## [Given records]
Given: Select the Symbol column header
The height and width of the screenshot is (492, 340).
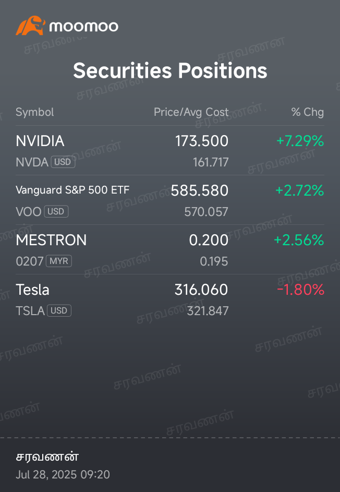Looking at the screenshot, I should tap(35, 112).
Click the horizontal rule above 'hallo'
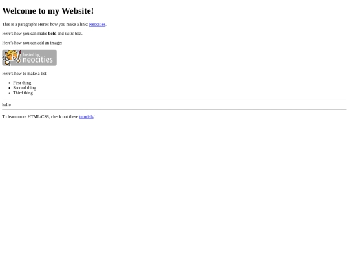 click(x=175, y=100)
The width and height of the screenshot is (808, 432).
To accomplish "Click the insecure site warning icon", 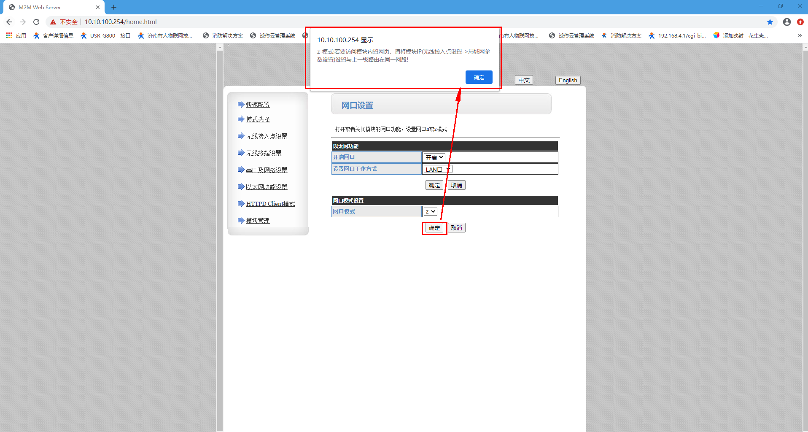I will (53, 22).
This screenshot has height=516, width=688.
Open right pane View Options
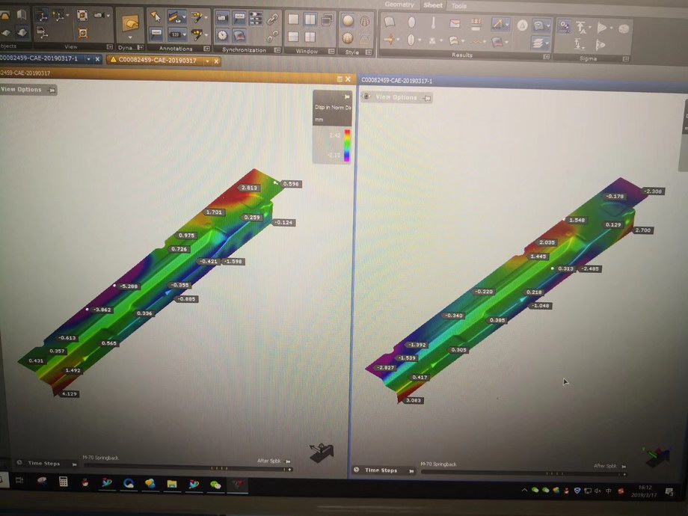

## [What needs to be done]
Give back exactly the lines from the line with "This screenshot has height=516, width=688." through the end of the material above, and omit every picture.

## [Your solution]
This screenshot has height=516, width=688.
Open right pane View Options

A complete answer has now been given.